Items from a data source:
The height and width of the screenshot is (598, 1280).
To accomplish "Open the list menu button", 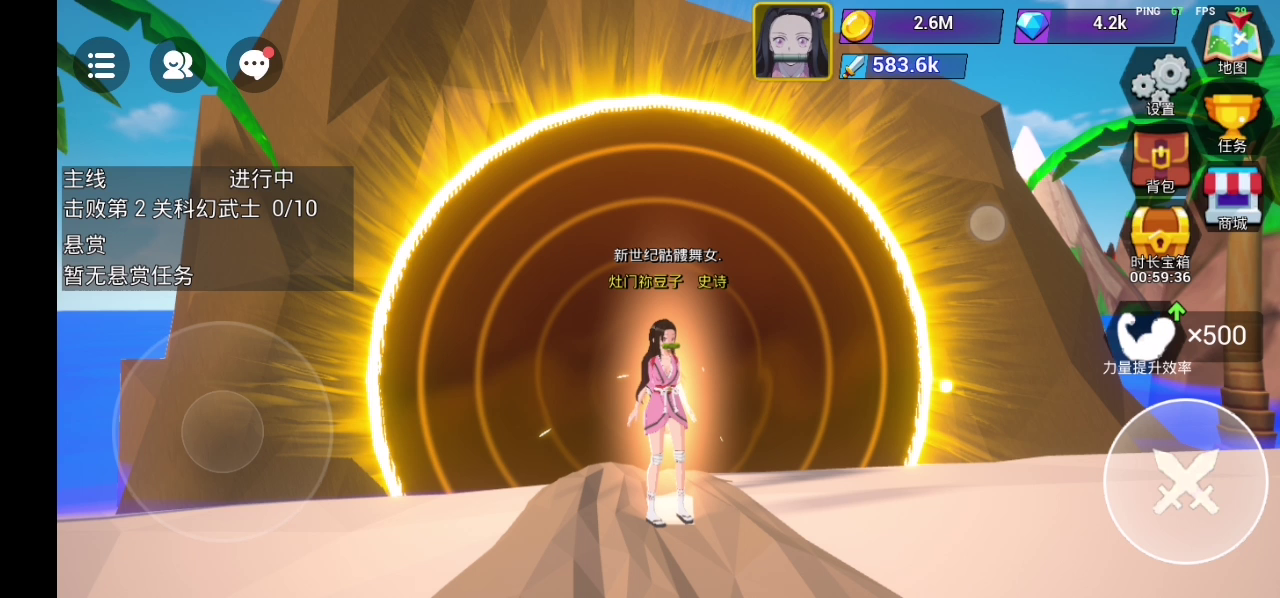I will tap(101, 65).
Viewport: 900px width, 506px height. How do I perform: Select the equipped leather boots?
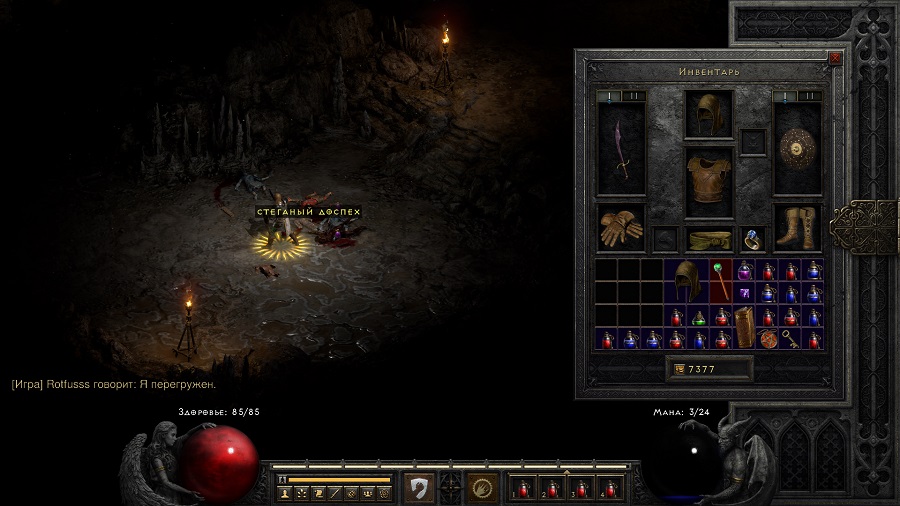(x=797, y=227)
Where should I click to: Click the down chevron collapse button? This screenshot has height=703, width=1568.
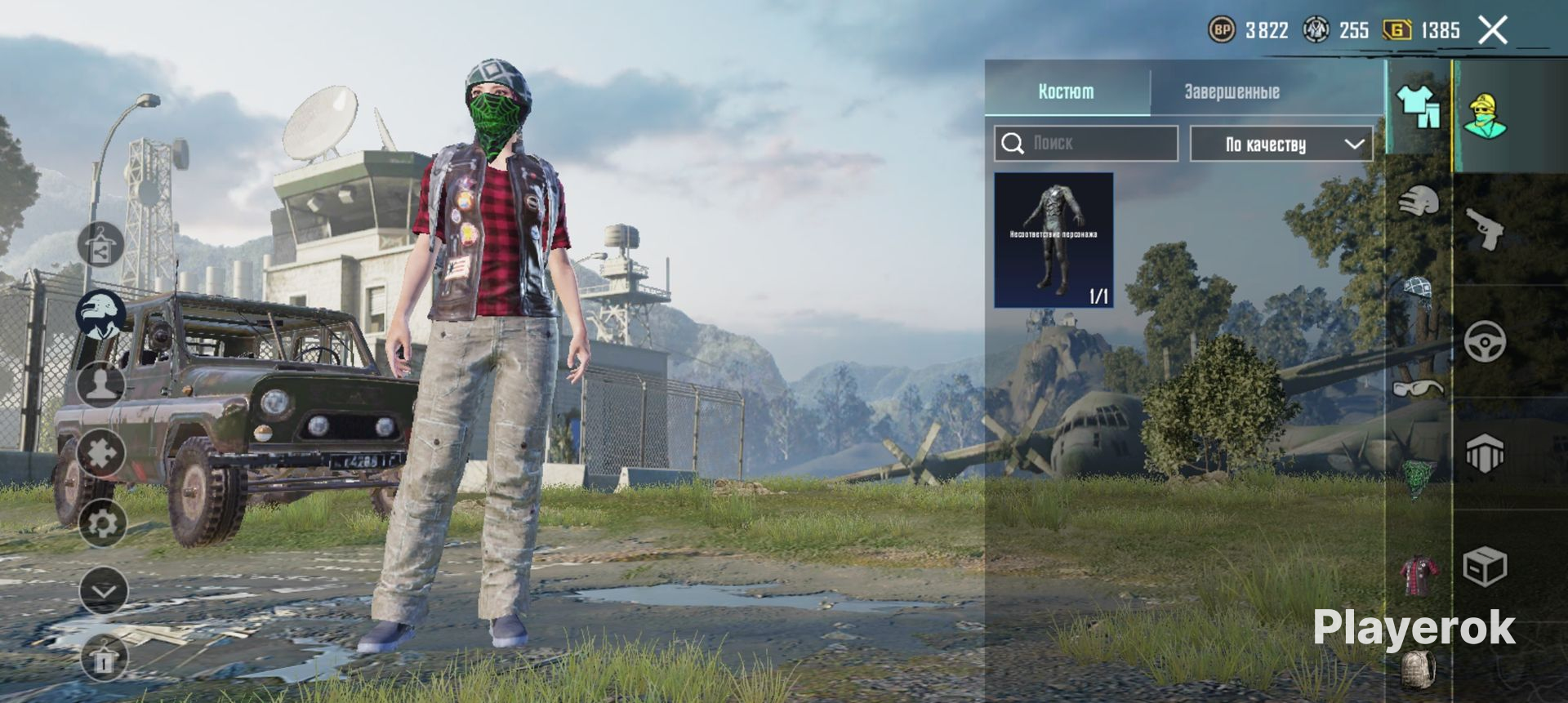pos(104,590)
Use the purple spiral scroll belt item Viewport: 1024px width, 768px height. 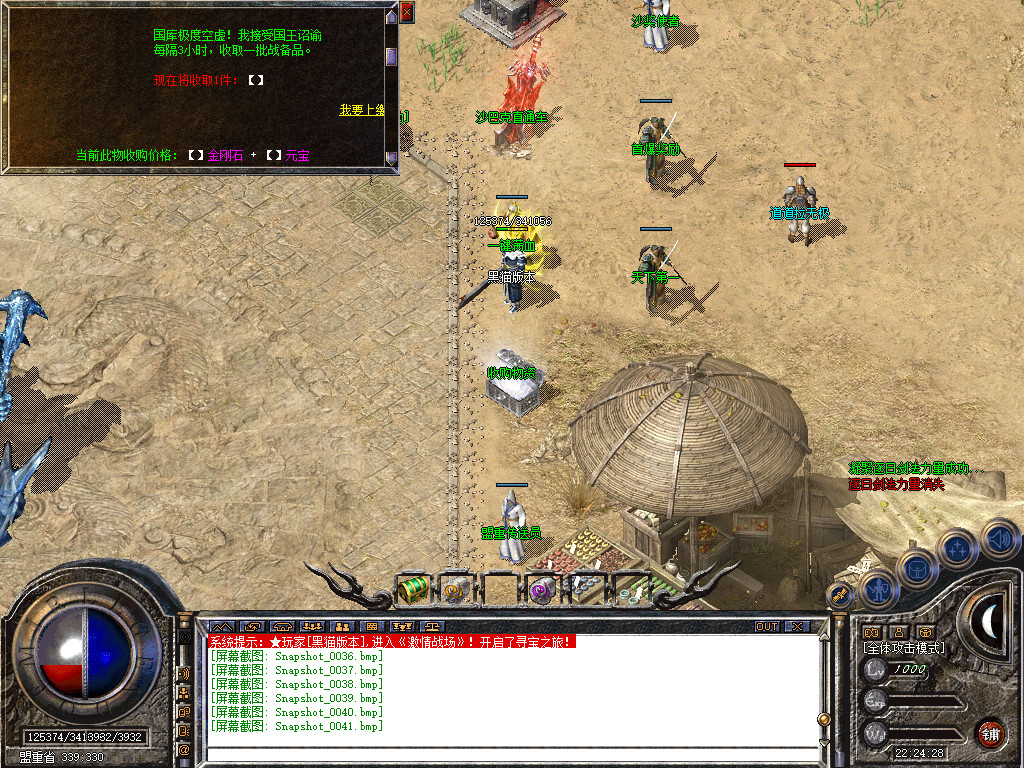[542, 589]
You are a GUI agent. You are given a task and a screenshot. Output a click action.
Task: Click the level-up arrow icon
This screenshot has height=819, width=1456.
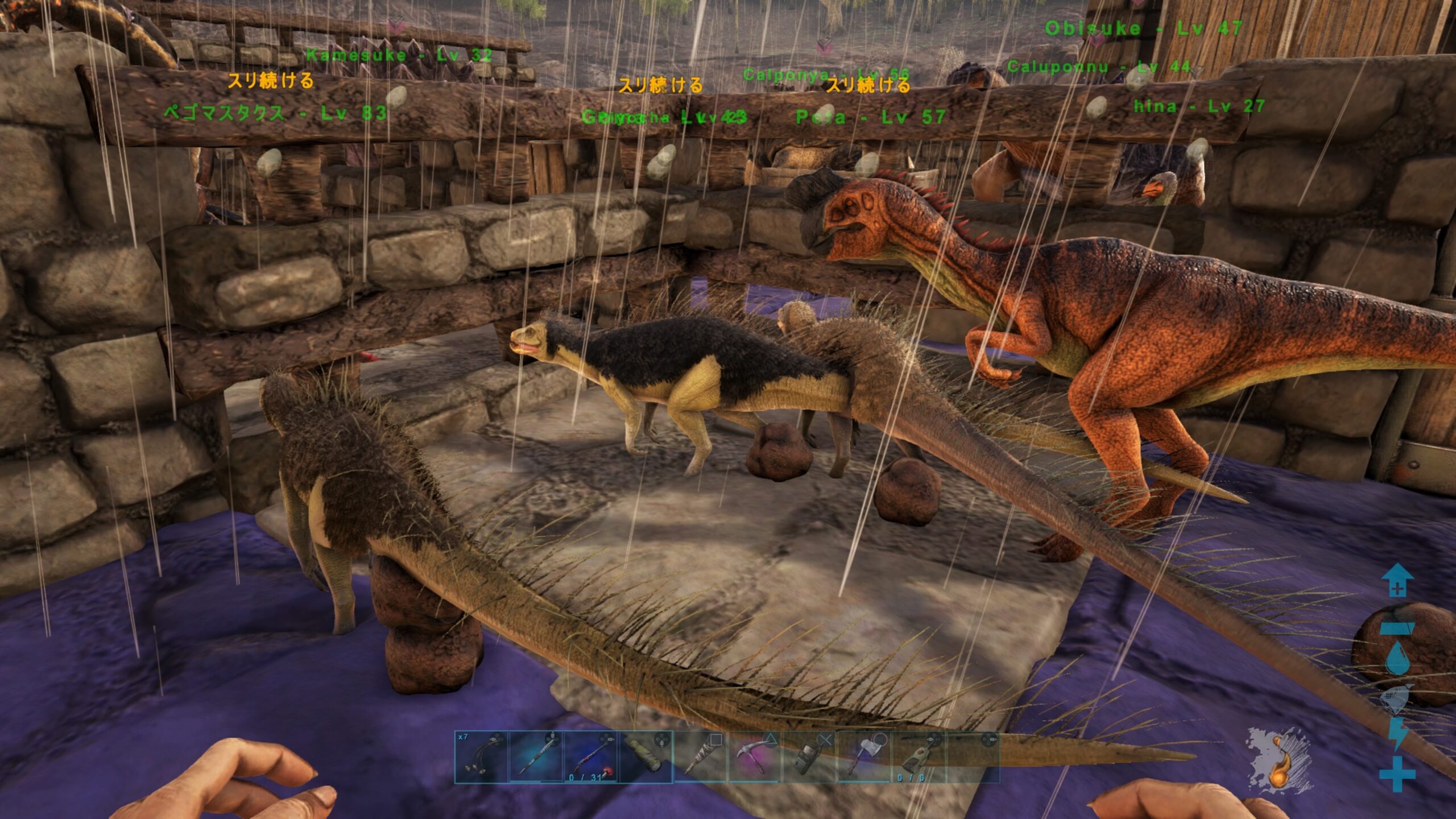pos(1397,581)
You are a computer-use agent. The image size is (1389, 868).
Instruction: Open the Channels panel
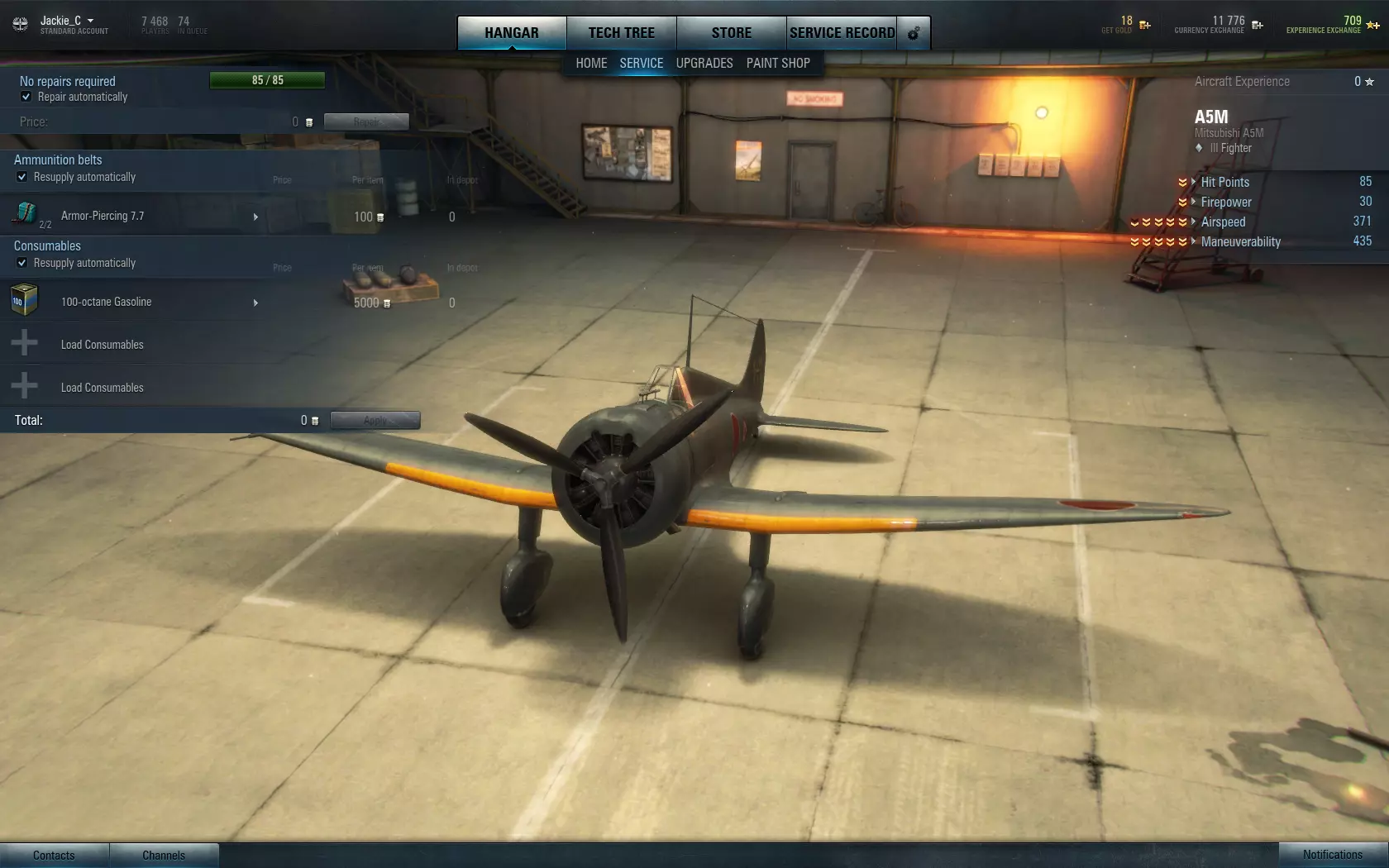click(164, 855)
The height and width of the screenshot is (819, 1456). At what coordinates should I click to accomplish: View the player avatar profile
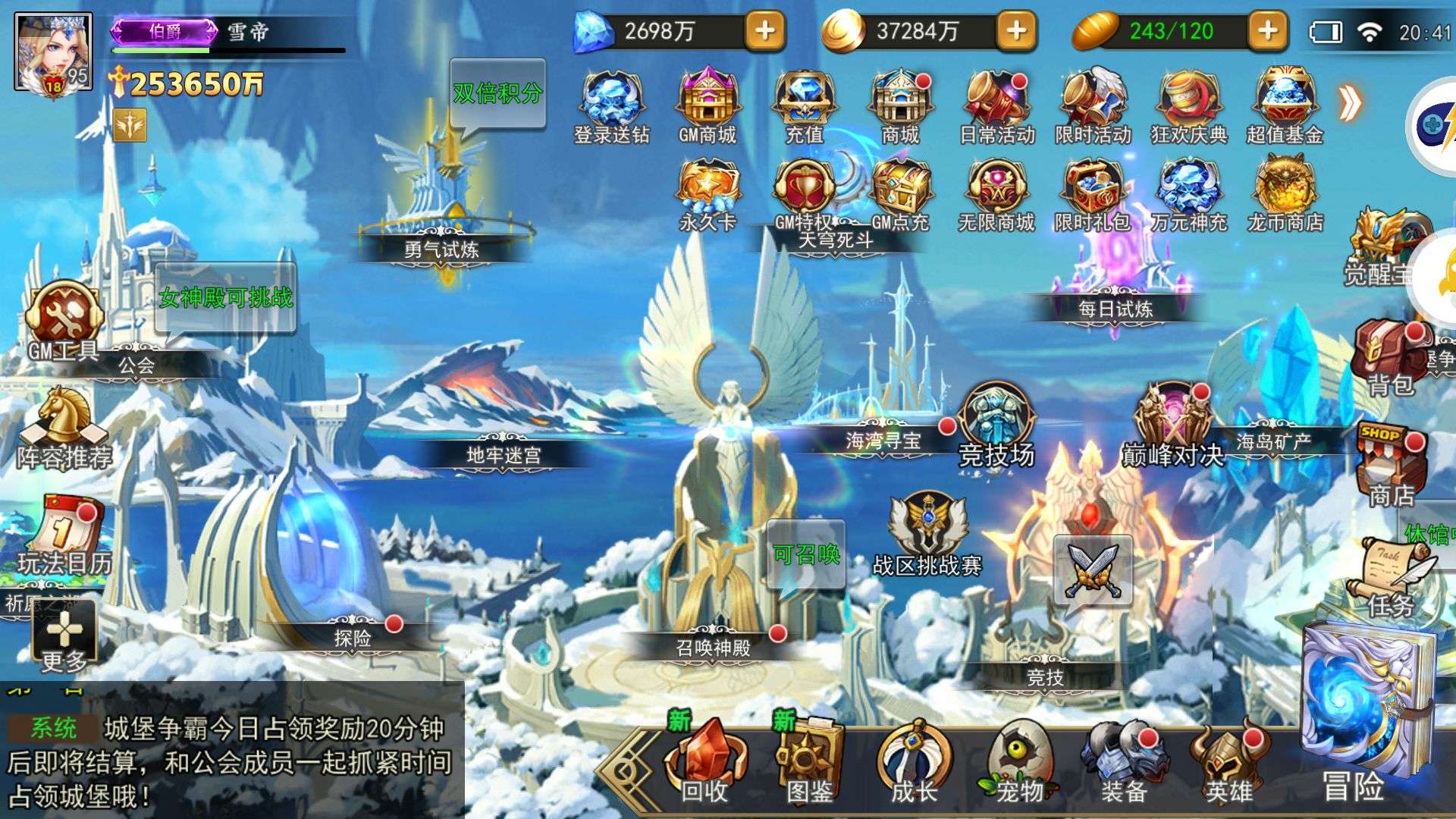click(53, 53)
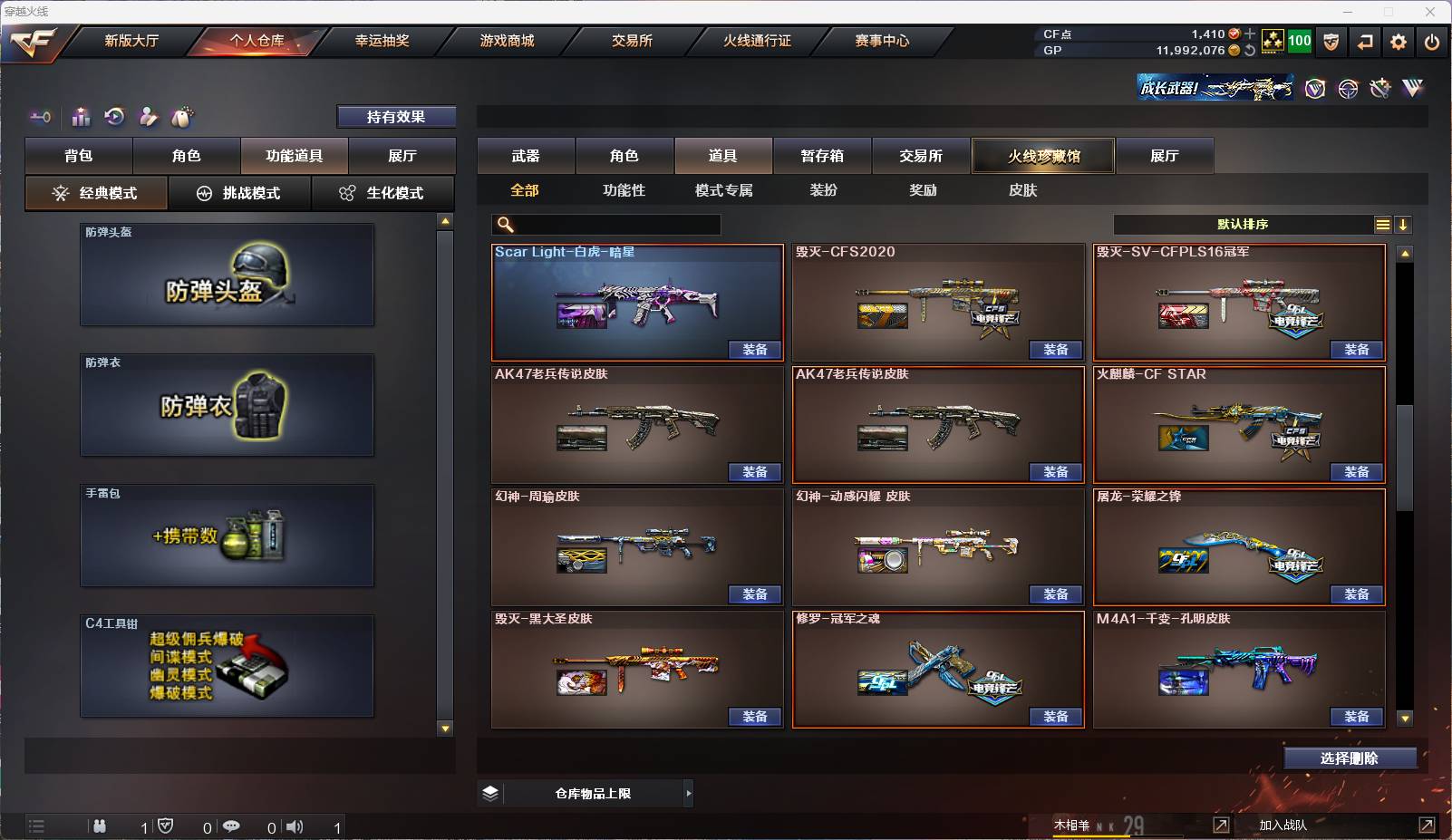Viewport: 1452px width, 840px height.
Task: Enable the 生化模式 mode filter
Action: 384,193
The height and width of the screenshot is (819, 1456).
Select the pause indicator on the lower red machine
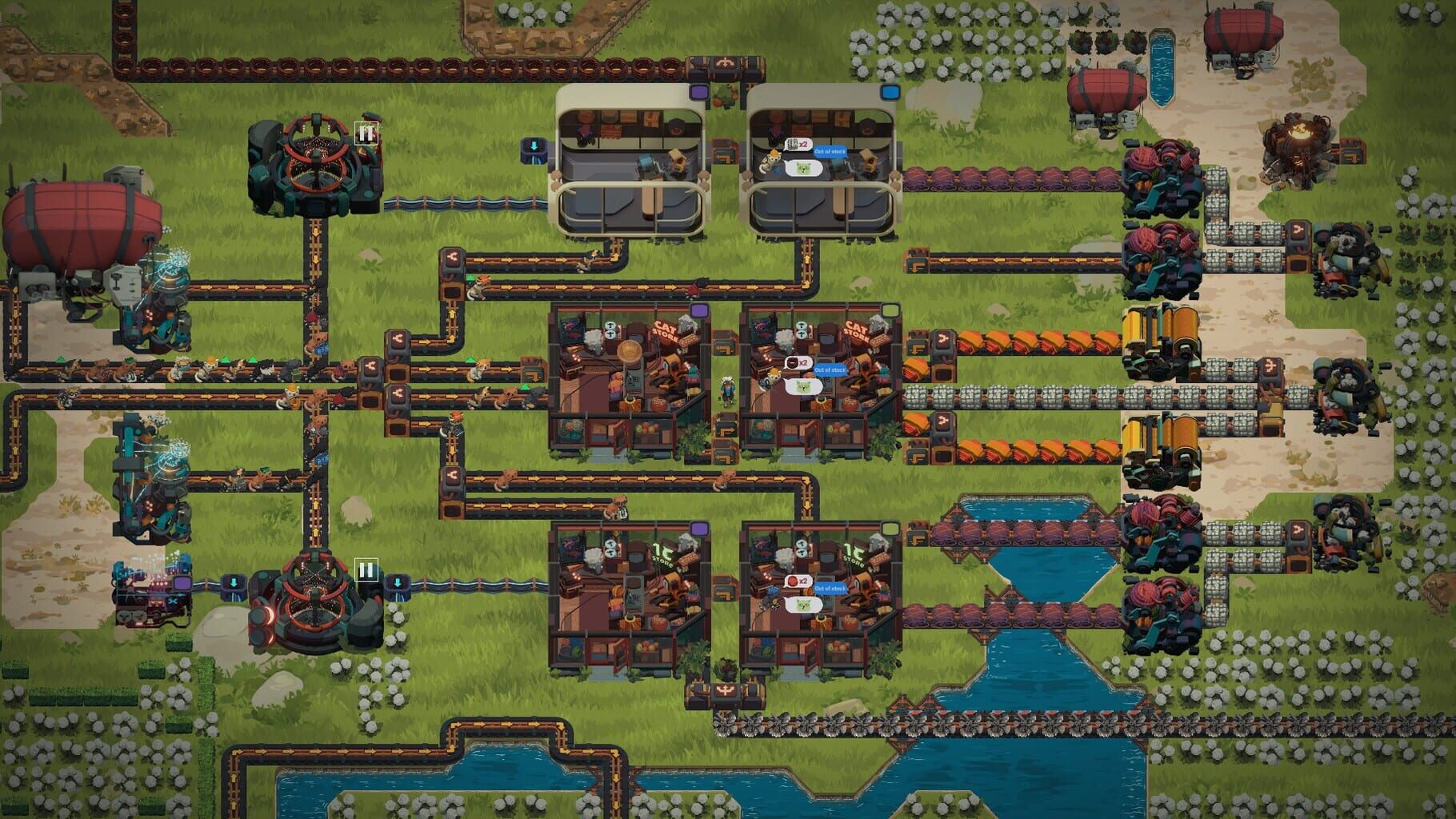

» TO BE DONE: Report every line of the material above that contains the string "should", treating uppercase and lowercase letters as different.

» EXERCISE RESPONSE:
Where should I click to: Click the down chevron collapse button? This screenshot has height=703, width=1568.
The height and width of the screenshot is (819, 1456). At what coordinates should I click to accomplish: View the player avatar profile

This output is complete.